## SUPPLIED ENTRIES
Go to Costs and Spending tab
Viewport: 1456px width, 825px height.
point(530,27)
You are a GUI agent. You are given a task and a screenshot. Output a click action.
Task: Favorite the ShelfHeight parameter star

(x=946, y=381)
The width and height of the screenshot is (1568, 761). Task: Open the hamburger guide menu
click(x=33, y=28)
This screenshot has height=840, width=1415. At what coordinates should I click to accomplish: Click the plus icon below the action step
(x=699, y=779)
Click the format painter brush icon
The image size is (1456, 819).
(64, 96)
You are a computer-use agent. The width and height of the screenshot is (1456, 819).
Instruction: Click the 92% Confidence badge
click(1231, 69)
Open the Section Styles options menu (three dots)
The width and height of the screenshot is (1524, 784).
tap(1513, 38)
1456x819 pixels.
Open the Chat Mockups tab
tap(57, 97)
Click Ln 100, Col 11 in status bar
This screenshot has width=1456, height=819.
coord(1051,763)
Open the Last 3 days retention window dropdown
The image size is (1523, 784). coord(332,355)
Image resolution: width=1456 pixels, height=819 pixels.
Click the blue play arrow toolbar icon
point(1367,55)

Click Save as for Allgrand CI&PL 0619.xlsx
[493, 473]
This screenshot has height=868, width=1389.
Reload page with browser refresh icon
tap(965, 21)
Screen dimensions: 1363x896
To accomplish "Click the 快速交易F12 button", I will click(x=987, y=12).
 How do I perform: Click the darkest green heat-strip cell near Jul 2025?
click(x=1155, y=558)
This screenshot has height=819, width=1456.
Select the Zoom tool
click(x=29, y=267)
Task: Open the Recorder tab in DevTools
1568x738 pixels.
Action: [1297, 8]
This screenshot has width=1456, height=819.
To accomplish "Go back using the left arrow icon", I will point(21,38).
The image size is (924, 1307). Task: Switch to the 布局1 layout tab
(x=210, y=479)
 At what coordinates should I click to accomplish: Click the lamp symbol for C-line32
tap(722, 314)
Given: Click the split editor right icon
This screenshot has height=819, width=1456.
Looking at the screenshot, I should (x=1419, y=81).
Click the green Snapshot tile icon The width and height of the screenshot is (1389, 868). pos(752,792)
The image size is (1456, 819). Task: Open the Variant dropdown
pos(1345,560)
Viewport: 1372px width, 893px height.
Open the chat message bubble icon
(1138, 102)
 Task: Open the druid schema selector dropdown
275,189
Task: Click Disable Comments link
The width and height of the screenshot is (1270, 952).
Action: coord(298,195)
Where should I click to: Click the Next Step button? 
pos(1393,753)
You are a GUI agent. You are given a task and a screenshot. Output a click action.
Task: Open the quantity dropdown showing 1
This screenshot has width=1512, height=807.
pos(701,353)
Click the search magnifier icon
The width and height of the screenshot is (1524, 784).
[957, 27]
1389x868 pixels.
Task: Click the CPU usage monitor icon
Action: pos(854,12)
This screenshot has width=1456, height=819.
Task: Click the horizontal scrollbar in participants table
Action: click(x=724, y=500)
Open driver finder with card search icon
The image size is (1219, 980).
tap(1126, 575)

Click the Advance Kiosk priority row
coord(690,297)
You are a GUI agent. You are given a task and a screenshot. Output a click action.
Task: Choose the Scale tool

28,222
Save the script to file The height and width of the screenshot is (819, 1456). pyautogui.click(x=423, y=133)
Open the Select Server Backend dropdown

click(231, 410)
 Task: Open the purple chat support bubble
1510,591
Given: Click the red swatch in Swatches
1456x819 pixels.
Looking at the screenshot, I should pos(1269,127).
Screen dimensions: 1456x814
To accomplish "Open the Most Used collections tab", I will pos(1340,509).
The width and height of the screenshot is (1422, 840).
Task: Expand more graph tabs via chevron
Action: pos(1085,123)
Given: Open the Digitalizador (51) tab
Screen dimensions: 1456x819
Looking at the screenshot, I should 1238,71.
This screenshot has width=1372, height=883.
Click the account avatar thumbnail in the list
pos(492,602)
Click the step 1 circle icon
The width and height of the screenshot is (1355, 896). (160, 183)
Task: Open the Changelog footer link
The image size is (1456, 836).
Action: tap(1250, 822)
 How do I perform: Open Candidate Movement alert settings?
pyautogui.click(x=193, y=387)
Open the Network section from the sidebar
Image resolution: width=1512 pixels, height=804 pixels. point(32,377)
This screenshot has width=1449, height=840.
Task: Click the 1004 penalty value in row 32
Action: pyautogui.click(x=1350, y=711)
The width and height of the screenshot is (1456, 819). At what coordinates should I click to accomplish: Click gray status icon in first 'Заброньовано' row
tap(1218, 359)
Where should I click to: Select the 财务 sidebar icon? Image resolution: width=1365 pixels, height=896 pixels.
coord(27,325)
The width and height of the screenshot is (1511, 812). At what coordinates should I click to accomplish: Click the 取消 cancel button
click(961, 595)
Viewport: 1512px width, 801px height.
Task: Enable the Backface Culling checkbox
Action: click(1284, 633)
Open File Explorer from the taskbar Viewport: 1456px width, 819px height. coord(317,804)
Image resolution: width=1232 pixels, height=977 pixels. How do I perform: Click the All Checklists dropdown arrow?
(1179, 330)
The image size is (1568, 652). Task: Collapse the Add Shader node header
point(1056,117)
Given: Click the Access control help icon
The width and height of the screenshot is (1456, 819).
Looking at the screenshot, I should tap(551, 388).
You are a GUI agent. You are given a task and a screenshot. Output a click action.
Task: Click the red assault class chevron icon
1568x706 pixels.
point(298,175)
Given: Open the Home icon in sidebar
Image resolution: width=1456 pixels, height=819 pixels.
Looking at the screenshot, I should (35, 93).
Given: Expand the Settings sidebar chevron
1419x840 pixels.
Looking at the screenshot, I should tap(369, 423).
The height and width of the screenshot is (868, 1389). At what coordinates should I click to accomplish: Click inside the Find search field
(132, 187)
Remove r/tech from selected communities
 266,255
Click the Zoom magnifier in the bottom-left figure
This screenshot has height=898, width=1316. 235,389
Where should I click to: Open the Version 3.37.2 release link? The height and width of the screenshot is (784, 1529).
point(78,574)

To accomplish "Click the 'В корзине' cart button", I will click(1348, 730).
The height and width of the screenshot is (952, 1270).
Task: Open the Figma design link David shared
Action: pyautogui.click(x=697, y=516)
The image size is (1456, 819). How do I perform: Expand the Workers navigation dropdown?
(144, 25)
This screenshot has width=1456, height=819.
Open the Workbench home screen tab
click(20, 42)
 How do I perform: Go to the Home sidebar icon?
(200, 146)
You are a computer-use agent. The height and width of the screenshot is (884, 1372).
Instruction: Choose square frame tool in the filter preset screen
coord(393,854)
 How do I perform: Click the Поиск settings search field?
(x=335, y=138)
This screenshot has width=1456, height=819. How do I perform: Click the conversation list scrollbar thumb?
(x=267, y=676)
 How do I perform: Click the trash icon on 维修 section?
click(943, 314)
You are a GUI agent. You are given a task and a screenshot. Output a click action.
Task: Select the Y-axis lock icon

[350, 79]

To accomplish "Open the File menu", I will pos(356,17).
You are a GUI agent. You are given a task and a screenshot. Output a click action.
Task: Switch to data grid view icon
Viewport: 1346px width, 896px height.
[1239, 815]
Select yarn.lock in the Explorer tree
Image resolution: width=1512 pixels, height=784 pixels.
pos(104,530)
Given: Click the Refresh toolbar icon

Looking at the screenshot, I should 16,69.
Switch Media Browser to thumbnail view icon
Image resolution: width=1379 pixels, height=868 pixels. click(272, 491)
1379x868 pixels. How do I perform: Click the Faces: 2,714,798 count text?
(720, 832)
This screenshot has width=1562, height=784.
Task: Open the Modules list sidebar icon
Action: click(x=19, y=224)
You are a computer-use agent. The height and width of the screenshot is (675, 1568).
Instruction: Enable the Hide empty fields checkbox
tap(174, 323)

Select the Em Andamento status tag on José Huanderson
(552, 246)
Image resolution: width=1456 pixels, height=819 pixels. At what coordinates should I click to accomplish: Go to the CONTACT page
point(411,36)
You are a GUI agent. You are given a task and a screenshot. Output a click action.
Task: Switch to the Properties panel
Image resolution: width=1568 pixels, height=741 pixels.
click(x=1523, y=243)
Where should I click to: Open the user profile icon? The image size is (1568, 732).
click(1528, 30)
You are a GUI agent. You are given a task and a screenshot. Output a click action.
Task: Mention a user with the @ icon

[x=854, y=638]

## PROBLEM TO WORK ON
What lines in the material above hold the string "Explorer"? List them.

## RESPONSE TO THIS TASK
Open File Explorer from the taskbar Viewport: 1456px width, 819px height. coord(317,804)
Select yarn.lock in the Explorer tree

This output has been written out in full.